Bausch Health Announces Launch of Private Offering of Senior Notes and Conditional Redemption of Existing Senior Secured Notes

LAVAL, Quebec, May 11, 2020 – — Bausch Health Companies Inc. (NYSE/TSX: BHC) (“Bausch Health” or the “Company”) announced today that it has launched an offering of $1,250,000,000 aggregate principal amount of new senior notes due 2029 (the “Notes”). Bausch Health intends to use the proceeds from the offering of the Notes, along with cash on hand, to fund the conditional redemption (the “Redemption”) of its existing 6.50% Senior Secured Notes due 2022 (the “Existing Notes”) and to pay related fees, premiums and expenses.

The Notes will be guaranteed by each of the Company’s subsidiaries that are guarantors under the Company’s credit agreement and existing senior notes.

The Notes will not be registered under the Securities Act of 1933, as amended (the “Securities Act”), or any state securities law and may not be offered or sold in the United States absent registration or an applicable exemption from registration under the Securities Act and applicable state securities laws.
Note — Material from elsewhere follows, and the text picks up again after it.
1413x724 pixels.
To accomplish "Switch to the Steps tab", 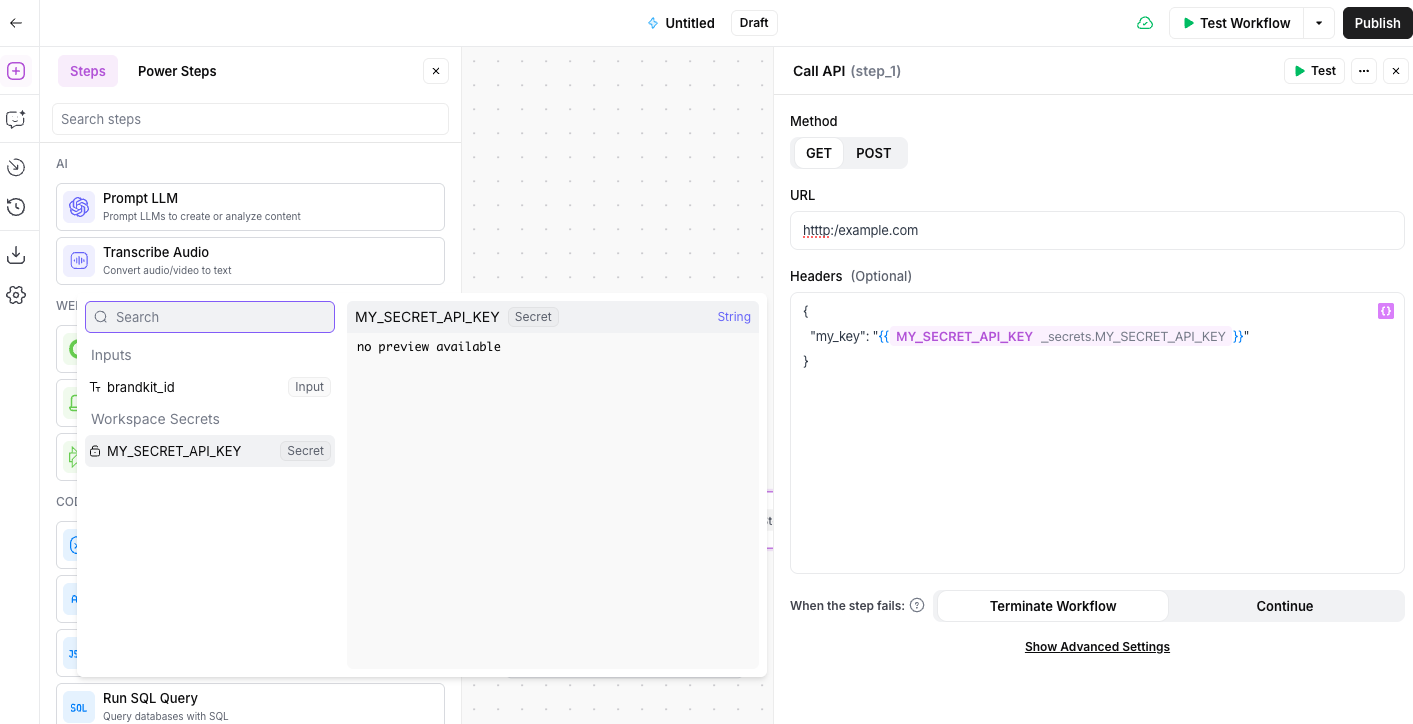I will coord(88,71).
The Notes will be offered in the United States only to persons reasonably believed to be qualified institutional buyers pursuant to Rule 144A under the Securities Act and outside the United States to non-U.S. persons pursuant to Regulation S under the Securities Act. The Notes have not been and will not be qualified for sale to the public by prospectus under applicable Canadian securities laws and, accordingly, any offer and sale of the Notes in Canada will be made on a basis, which is exempt from the prospectus requirements of such securities laws.
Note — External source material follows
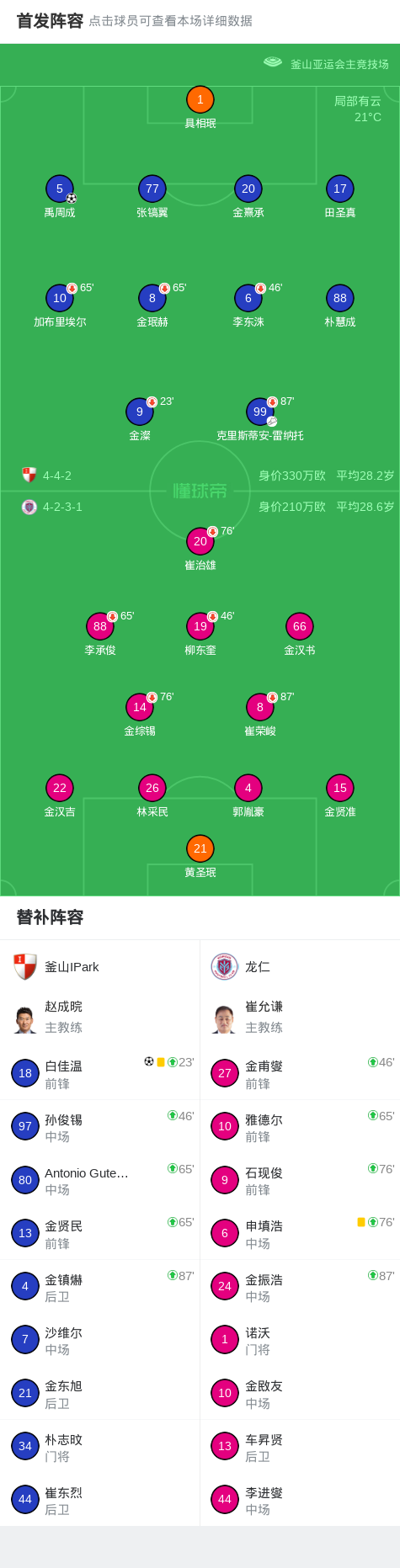
Task: Select the 4-4-2 formation team badge
Action: pos(29,475)
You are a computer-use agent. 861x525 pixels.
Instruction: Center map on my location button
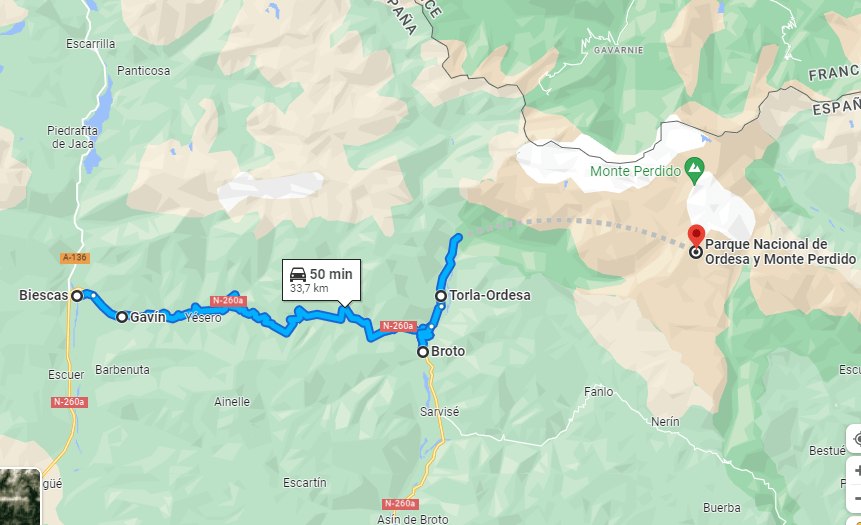click(856, 439)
The Company also announced that it issued today a conditional notice of redemption to redeem the full $1.25 billion aggregate principal amount of outstanding Existing Notes. The Redemption is conditioned upon the completion by the Company or its subsidiaries of one or more debt financings in an aggregate principal amount of at least $1.25 billion (the “Condition”).
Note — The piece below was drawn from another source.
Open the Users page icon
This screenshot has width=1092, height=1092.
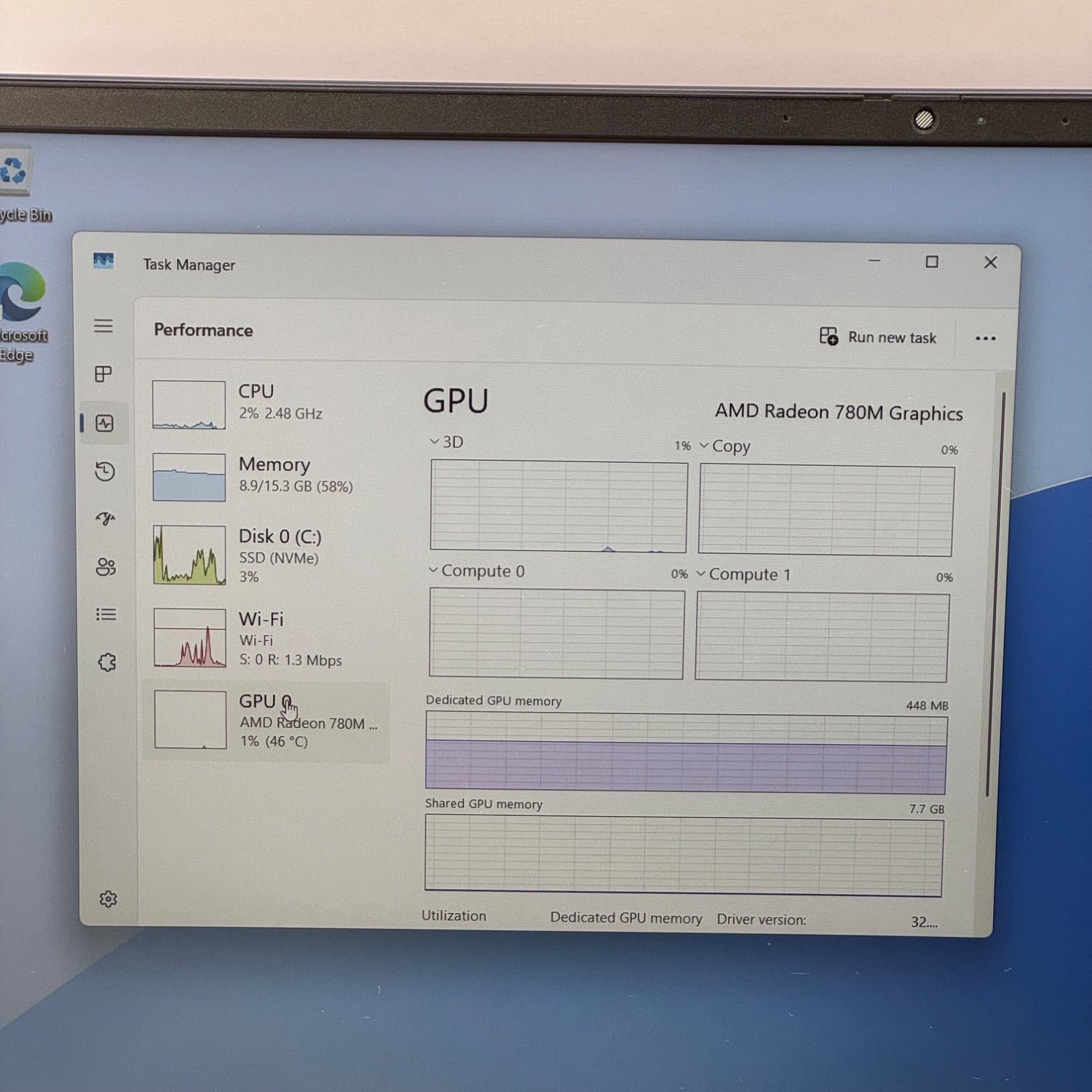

A copy of the conditional notice of redemption with respect to the Existing Notes was issued to the record holders of the Existing Notes. Payment of the redemption price and surrender of the Existing Notes for redemption will be made through the facilities of the Depository Trust Company in accordance with the applicable procedures of the Depository Trust Company on June 10, 2020, unless the Condition is not satisfied, in which case the redemption date will be delayed until the Condition is satisfied. The name and address of the paying agent are as follows: The Bank of New York Mellon Trust Company, N.A., c/o The Bank of New York Mellon; 111 Sanders Creek Parkway, East Syracuse, N.Y. 13057; Attn: Redemption Unit; Tel: (800) 254- 2826.

The foregoing transactions are subject to market and other conditions and are anticipated to close in the second quarter of 2020. However, there can be no assurance that the Company will be able to successfully complete the transactions, on the terms described above, or at all.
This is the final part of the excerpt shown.